[erlang-questions] Maps

Wed May 15 03:15:34 CEST 2013

On 15/05/2013, at 3:17 AM, Dan Gudmundsson wrote:
> Richard A. O'Keefe
> > Frames
> >
> Maps are basically an extension of Frames which allows for arbitrary key terms.

And from my perspective that is the major thing WRONG with them.

I have never understood why it is so hard to persuade people
that unbridled power is a *bad* thing.

 "Unbridled Power" is the title of a book by a former New Zealand Prime Minister
 arguing that there were practically no limits on what the New Zealand Government
 could allow itself to do and that this was a bad thing.  When MMP came in he
 wrote a successor called "Bridled Power" explaining why the limitations this
 would place on a government would be a good thing.  However, actual experience
 has shown that the party that gets most of the cabinet seats still thinks that
 getting the votes of 35% of the electors is a licence to do what you please.
 We definitely need better reins for Government.

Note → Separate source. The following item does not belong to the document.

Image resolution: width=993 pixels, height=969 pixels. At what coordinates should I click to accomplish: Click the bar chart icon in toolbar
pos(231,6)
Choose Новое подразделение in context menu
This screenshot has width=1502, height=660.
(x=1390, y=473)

See the analogy?   Frames are valuable because of the things they CAN'T do.
Maps will take any old rubbish as a key EVEN IF YOU DIDN'T MEAN THAT.

For example, suppose you are dealing with JSON, and you add
X=Y to a map, intending this to mirror adding X: Y to the JSON.
But in fact you needed to add Y=X.  The map doesn't know or care.

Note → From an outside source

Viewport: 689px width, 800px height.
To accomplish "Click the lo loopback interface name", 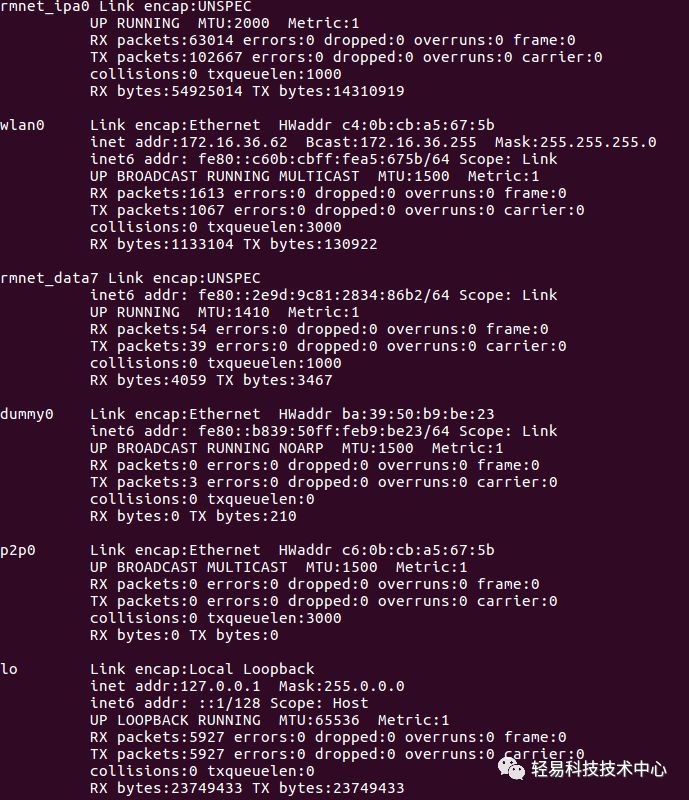I will pyautogui.click(x=9, y=669).
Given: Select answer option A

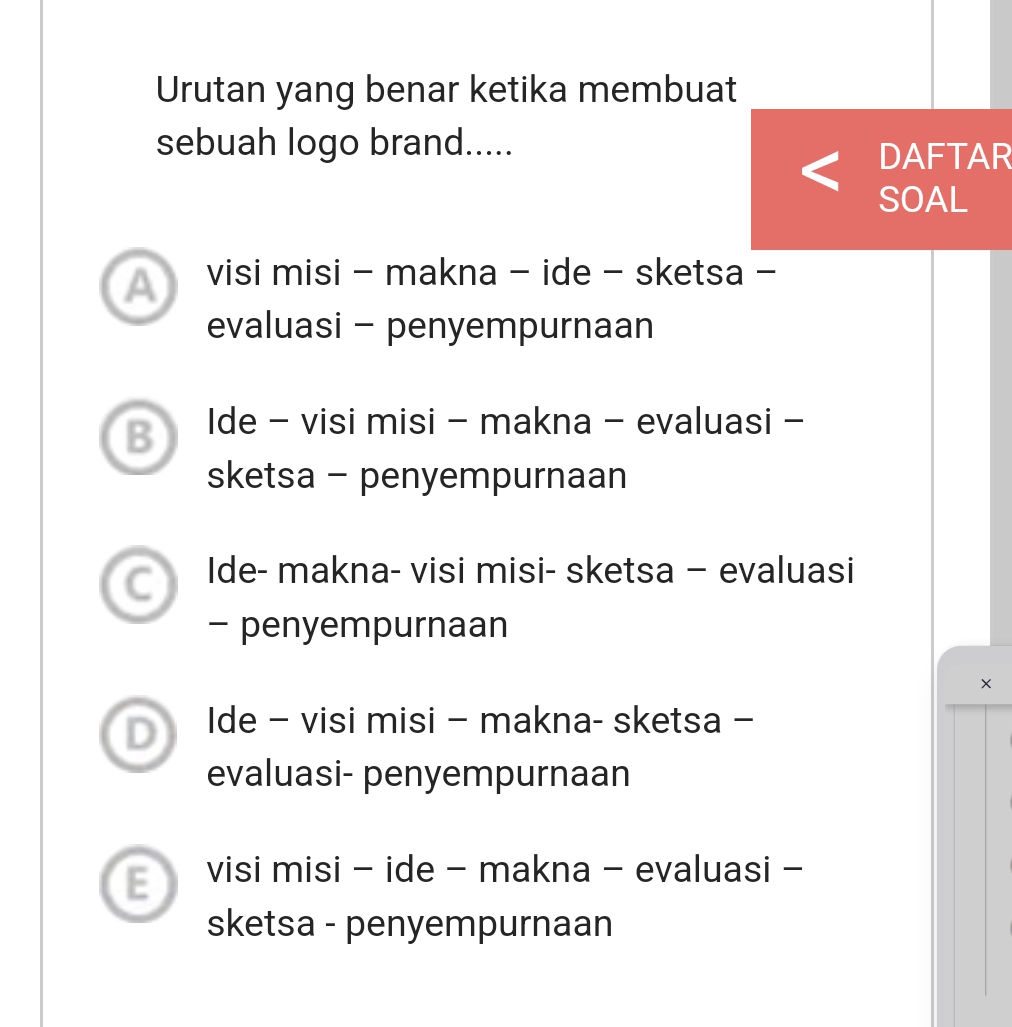Looking at the screenshot, I should pos(138,287).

If you want to model JSON in Erlang, you want a data structure
that won't _let_ you use "arbitrary key terms".

> Which could use your implementation proposal for small maps defined in source code,  
> and switches to a tree (or something else) for larger dynamic sized Maps.

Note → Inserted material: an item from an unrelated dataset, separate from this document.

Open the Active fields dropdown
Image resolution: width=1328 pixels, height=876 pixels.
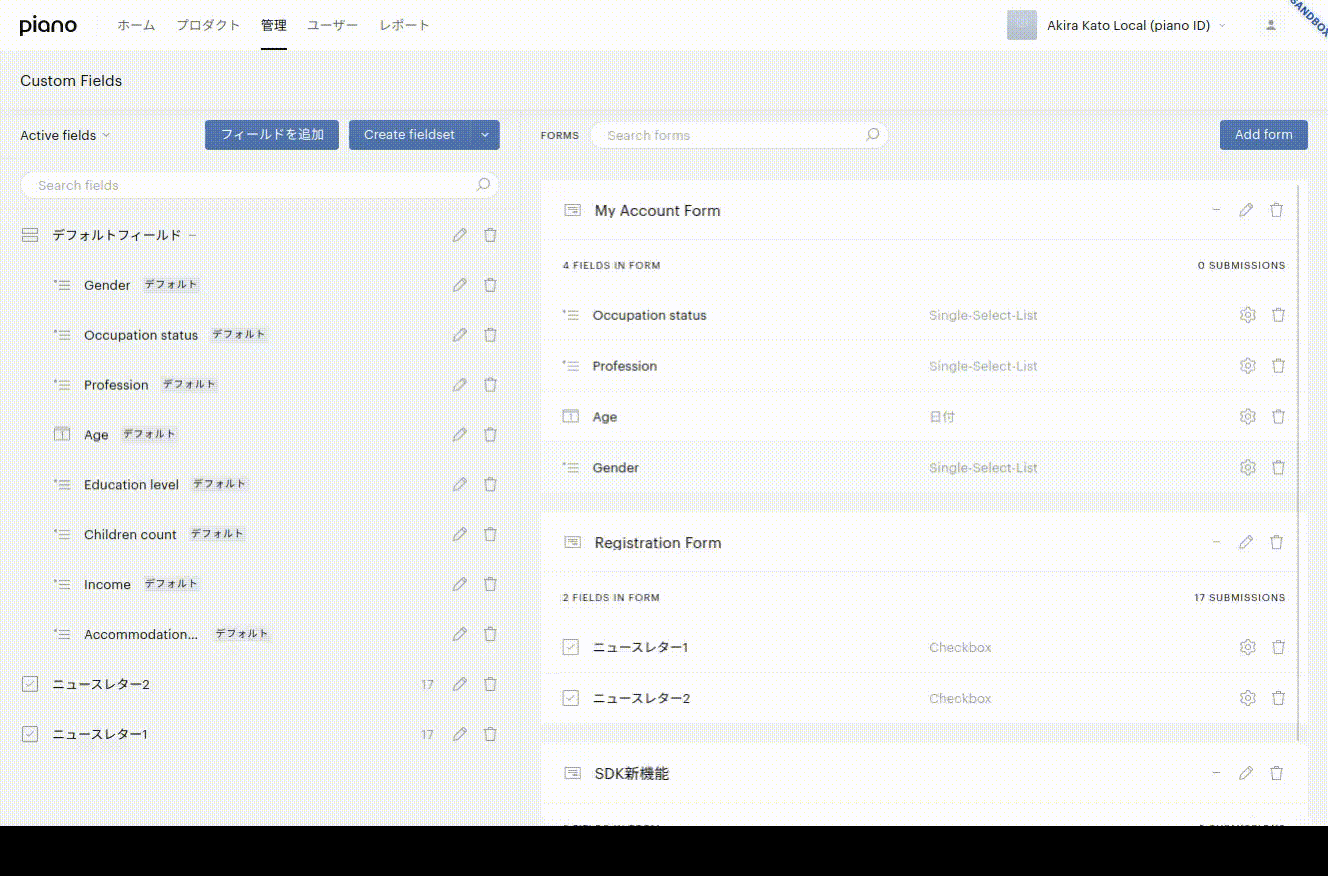[x=65, y=135]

And frames could also switch to a tree for larger frames.
> 
> >- Frames are limited to atom keys in the interests of
> > compile-time error detection (both simply noticing that
> >  a key is not an atom at all and allowing the possibility
> >  of Dialyzer support).

Frames are limited to atom keys IN THE INTERESTS OF DOING WHAT
THE PROGRAMMER SAYS S/HE WANTS.  Compile-time is always an
attractive option, but run-time will do.  
> 
> So use := and you will get a runtime/compile check that the key exists.

I used to have a Pogo cartoon on my office door where the punchline
was something like "Your mistake is not the right mistake." (:-).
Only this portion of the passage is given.